▶ **What you will do**: Set down every entry below exactly as it stands.
# # # # #
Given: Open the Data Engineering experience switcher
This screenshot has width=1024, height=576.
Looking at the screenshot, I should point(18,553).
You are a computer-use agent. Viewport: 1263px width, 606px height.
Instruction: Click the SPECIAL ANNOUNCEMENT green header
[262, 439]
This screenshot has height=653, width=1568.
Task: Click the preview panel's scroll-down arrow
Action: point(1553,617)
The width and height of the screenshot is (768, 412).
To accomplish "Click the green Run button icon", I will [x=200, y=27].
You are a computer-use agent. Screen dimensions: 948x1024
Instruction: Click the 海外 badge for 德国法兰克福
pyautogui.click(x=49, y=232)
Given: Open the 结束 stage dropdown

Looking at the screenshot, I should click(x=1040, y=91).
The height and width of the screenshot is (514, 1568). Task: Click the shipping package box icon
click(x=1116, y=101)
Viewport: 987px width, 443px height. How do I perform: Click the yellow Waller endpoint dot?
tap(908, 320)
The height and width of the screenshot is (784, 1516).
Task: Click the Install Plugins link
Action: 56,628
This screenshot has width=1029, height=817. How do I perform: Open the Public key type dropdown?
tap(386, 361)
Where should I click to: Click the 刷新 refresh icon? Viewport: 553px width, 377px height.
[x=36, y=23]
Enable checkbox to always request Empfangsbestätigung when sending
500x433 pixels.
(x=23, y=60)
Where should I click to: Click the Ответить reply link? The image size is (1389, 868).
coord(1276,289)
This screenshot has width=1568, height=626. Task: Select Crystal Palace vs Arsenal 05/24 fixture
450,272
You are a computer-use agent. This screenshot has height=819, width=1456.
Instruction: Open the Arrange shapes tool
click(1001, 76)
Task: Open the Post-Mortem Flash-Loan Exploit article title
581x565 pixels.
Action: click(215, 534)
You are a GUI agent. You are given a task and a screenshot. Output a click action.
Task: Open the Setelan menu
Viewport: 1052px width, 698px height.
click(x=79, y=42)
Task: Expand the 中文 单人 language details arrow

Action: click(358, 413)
# # # # #
▶ **Answer box**:
Given: Open the Data Engineering experience switcher
This screenshot has width=1024, height=576.
Looking at the screenshot, I should point(18,553).
You are a computer-use agent. Viewport: 1263px width, 606px height.
Instruction: Click the SPECIAL ANNOUNCEMENT green header
[262, 439]
This screenshot has height=653, width=1568.
Task: Click the preview panel's scroll-down arrow
Action: point(1553,617)
The width and height of the screenshot is (768, 412).
To accomplish "Click the green Run button icon", I will [x=200, y=27].
You are a computer-use agent. Screen dimensions: 948x1024
Instruction: Click the 海外 badge for 德国法兰克福
pyautogui.click(x=49, y=232)
Given: Open the 结束 stage dropdown

Looking at the screenshot, I should click(x=1040, y=91).
The height and width of the screenshot is (514, 1568). Task: Click the shipping package box icon
click(x=1116, y=101)
Viewport: 987px width, 443px height. How do I perform: Click the yellow Waller endpoint dot?
tap(908, 320)
The height and width of the screenshot is (784, 1516).
Task: Click the Install Plugins link
Action: 56,628
This screenshot has width=1029, height=817. How do I perform: Open the Public key type dropdown?
tap(386, 361)
Where should I click to: Click the 刷新 refresh icon? Viewport: 553px width, 377px height.
[x=36, y=23]
Enable checkbox to always request Empfangsbestätigung when sending
500x433 pixels.
(x=23, y=60)
Where should I click to: Click the Ответить reply link? The image size is (1389, 868).
coord(1276,289)
This screenshot has width=1568, height=626. Task: Select Crystal Palace vs Arsenal 05/24 fixture
450,272
You are a computer-use agent. This screenshot has height=819, width=1456.
Instruction: Open the Arrange shapes tool
click(1001, 76)
Task: Open the Post-Mortem Flash-Loan Exploit article title
581x565 pixels.
Action: click(215, 534)
You are a GUI agent. You are given a task and a screenshot. Output a click action.
Task: Open the Setelan menu
Viewport: 1052px width, 698px height.
click(x=79, y=42)
Task: Expand the 中文 单人 language details arrow

Action: click(358, 413)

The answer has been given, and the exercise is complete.